An exact transcription of all the data is required, with every image removed.

---*---

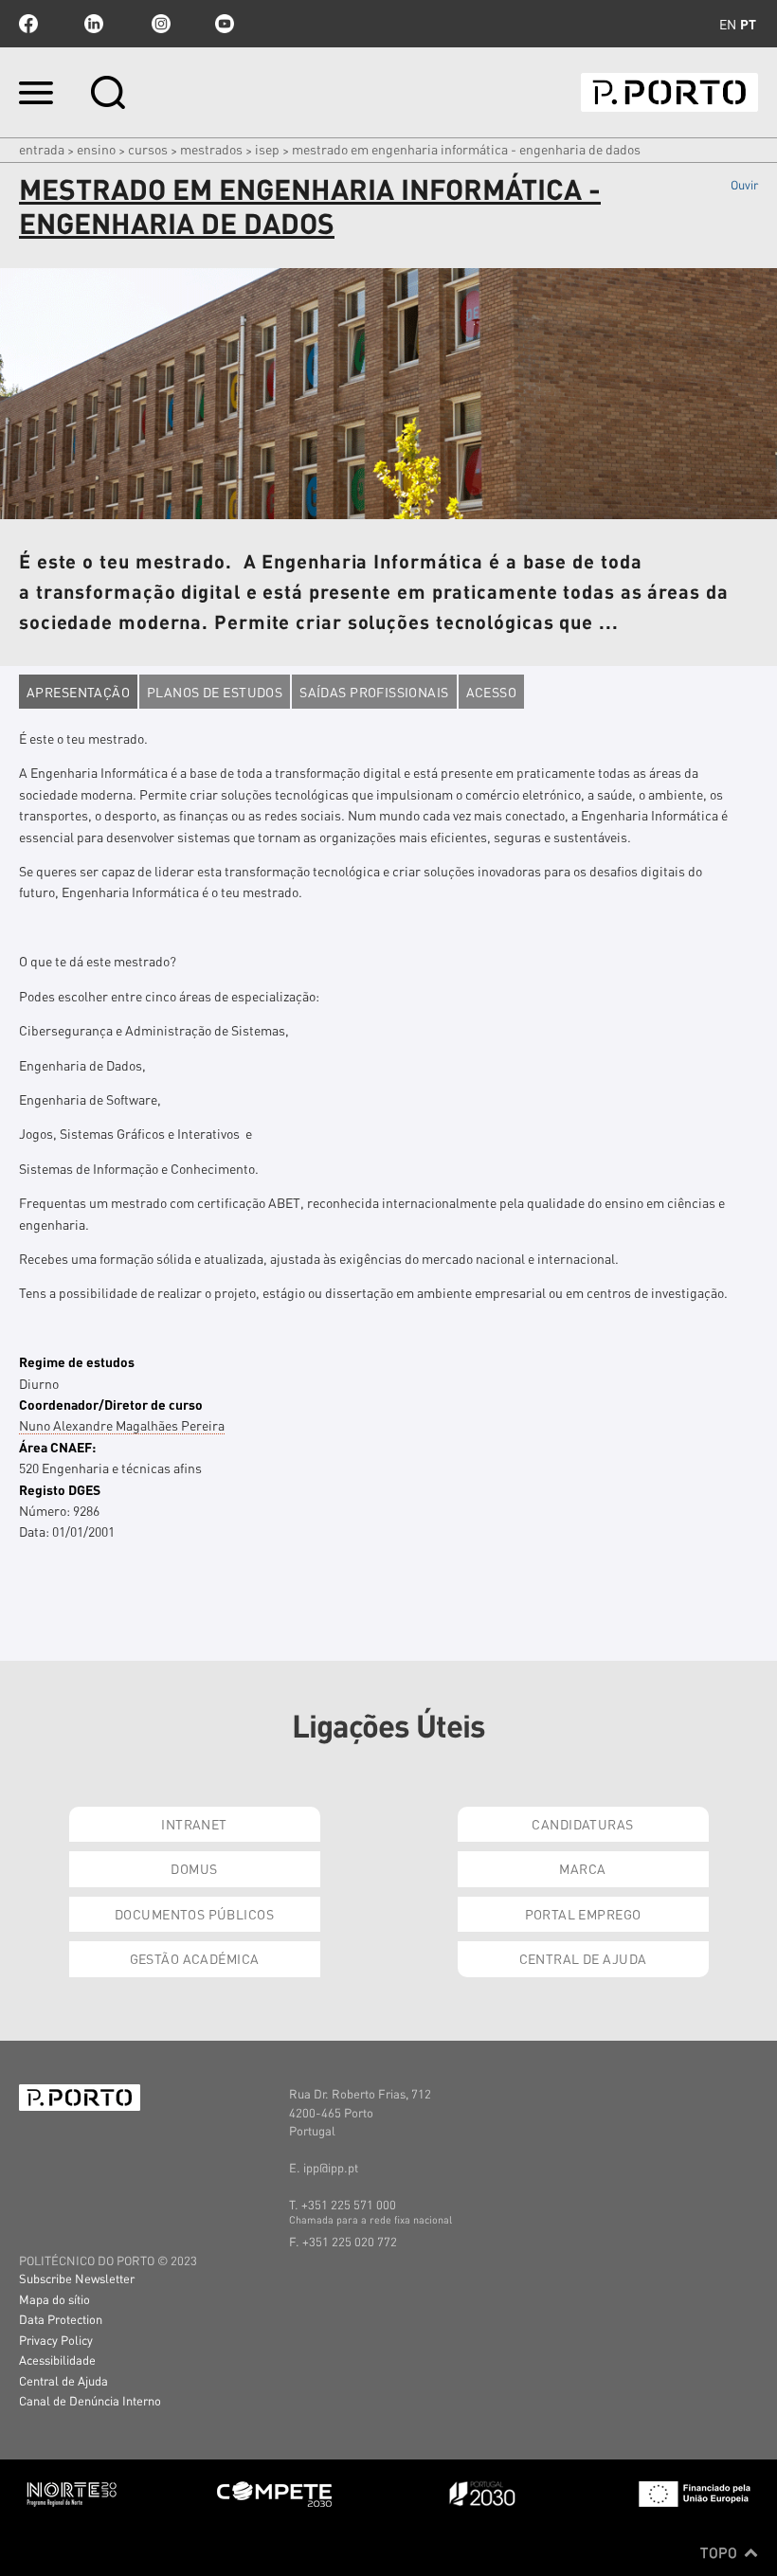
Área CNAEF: (57, 1446)
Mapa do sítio (54, 2299)
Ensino (96, 148)
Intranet (193, 1823)
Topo (720, 2552)
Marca (582, 1868)
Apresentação (78, 691)
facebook (28, 23)
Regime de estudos (77, 1361)
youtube (224, 23)
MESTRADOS (211, 148)
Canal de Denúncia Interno (90, 2400)
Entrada (41, 148)
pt (748, 23)
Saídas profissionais (373, 691)
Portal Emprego (583, 1913)
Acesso (491, 691)
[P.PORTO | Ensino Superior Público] (669, 92)
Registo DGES (59, 1489)
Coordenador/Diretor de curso (111, 1404)
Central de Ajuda (583, 1958)
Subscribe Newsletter (77, 2278)
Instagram (159, 23)
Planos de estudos (214, 691)
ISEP (267, 148)
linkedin (93, 23)
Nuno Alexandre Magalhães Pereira (122, 1424)
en (727, 23)
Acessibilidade (57, 2359)
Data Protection (60, 2319)
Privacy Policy (56, 2340)
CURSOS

---*---

▶ [Task response]:
Área CNAEF: (57, 1446)
Mapa do sítio (54, 2299)
Ensino (96, 148)
Intranet (193, 1823)
Topo (720, 2552)
Marca (582, 1868)
Apresentação (78, 691)
facebook (28, 23)
Regime de estudos (77, 1361)
youtube (224, 23)
MESTRADOS (211, 148)
Canal de Denúncia Interno (90, 2400)
Entrada (41, 148)
pt (748, 23)
Saídas profissionais (373, 691)
Portal Emprego (583, 1913)
Acesso (491, 691)
[P.PORTO | Ensino Superior Público] (669, 92)
Registo DGES (59, 1489)
Coordenador/Diretor de curso (111, 1404)
Central de Ajuda (583, 1958)
Subscribe Newsletter (77, 2278)
Instagram (159, 23)
Planos de estudos (214, 691)
ISEP (267, 148)
linkedin (93, 23)
Nuno Alexandre Magalhães Pereira (122, 1424)
en (727, 23)
Acessibilidade (57, 2359)
Data Protection (60, 2319)
Privacy Policy (56, 2340)
CURSOS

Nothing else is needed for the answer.